The pressure around the brain may rise, causing papilledema (swelling of the optic disc) which may be experienced as visual obscurations. In severely raised intracranial pressure, the level of consciousness is decreased, the blood pressure rises, the heart rate falls and the patient assumes an abnormal posture.

Note: *faciobrachial deficits greater than that of the lower limb

Thrombotic Storm has been seen in individuals of all ages and races. The initial symptoms of TS present in a similar fashion to the symptoms experienced in deep vein thrombosis. Symptoms of a DVT may include pain, swelling and discoloration of the skin in the affected area. As with DVTs patients with TS may subsequently develop pulmonary emboli. Although the presentation of TS and DVTs are similar, TS typically progresses rapidly, with numerous clots occurring within a short period of time. After the formation of the initial clot a patient with TS typically begins a “clotting storm” with the development of multiple clots throughout the body. Rapid progression within a short period of time is often seen, affecting multiple organs systems. The location of the clot is often unusual or found in a spot in the body that is uncommon such as the dural sinus. Patients tend to respond very well to anticoagulation such as coumadin or low molecular weight heparin but may become symptomatic when treatment is withheld.

While the key clinical characteristics of thrombotic storm are still being investigated, it is believed that the clinical course is triggered by a preexisting condition, known as a hypercoagulable state. These can include such things as pregnancy, trauma or surgery. Hypercoagulable states can be an inherited or acquired risk factor that then serves as a trigger to initiate clot formation. However, in a subset of patient with TS a trigger cannot be identified. Typically people with TS will have no personal or family history of coagulations disorders.

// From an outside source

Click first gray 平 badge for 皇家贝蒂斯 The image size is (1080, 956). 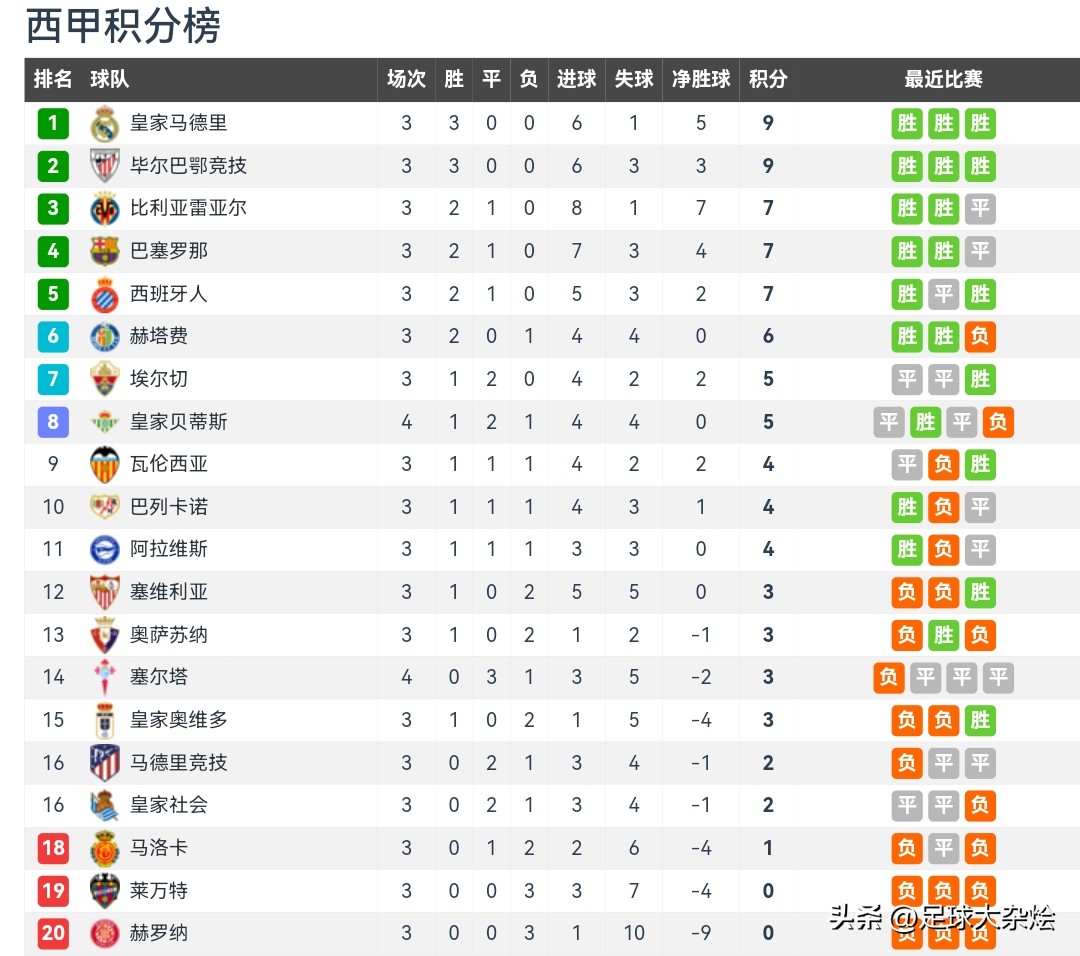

A silent stroke is a stroke that does not have any outward symptoms associated with stroke, and the patient is typically unaware they have suffered a stroke. Despite not causing identifiable symptoms a silent stroke still causes damage to the brain, and places the patient at increased risk for both transient ischemic attack and major stroke in the future. In a broad study in 1998, more than 11 million people were estimated to have experienced a stroke in the United States. Approximately 770,000 of these strokes were symptomatic and 11 million were first-ever silent MRI infarcts or hemorrhages. Silent strokes typically cause lesions which are detected via the use of neuroimaging such as MRI. The risk of silent stroke increases with age but may also affect younger adults. Women appear to be at increased risk for silent stroke, with hypertension and current cigarette smoking being amongst the predisposing factors.

These types of strokes include lacunar and other ischemic strokes and minor hemorrhages. They may also include leukoaraiosis (changes in the white matter of the brain): the white matter is more susceptible to vascular blockage due to reduced amount of blood vessels as compared to the cerebral cortex. These strokes are termed "silent" because they typically affect "silent" regions of the brain that do not cause a noticeable change in an afflicted person’s motor functions such as contralateral paralysis, slurred speech, pain, or an alteration in the sense of touch. A silent stroke typically affects regions of the brain associated with various thought processes, mood regulation and cognitive functions and is a leading cause of vascular cognitive impairment and may also lead to a loss of urinary bladder control.

In the Cardiovascular Health Study, a population study conducted among 3,660 adults over the age of 65. 31% showed evidence of silent stroke in neuroimaging studies utilizing MRI. These individuals were unaware they had suffered a stroke. It is estimated that silent strokes are five times more common than symptomatic stroke.

A silent stroke differs from a transient ischemic attack (TIA). In TIA symptoms of stroke are exhibited which may last from a few minutes to 24 hours before resolving. A TIA is a risk factor for having a major stroke and subsequent silent strokes in the future.